Only these lines of the data below are wanted: the one with "You are a computer-use", the one with "Instruction: Click the", and any lines between them, each repeated exactly.

- [MATERIALS PROVIDED]:
== == ==
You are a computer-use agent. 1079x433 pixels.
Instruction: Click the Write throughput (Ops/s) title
== == ==
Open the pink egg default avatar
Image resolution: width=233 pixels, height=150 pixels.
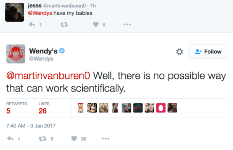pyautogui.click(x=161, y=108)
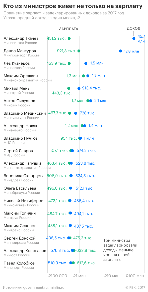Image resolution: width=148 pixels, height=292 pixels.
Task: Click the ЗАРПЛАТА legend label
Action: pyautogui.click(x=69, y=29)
== == ==
- [REPLY TO THE TASK]:
You are a computer-use agent. 1079x433 pixels.
Instruction: Click the Write throughput (Ops/s) title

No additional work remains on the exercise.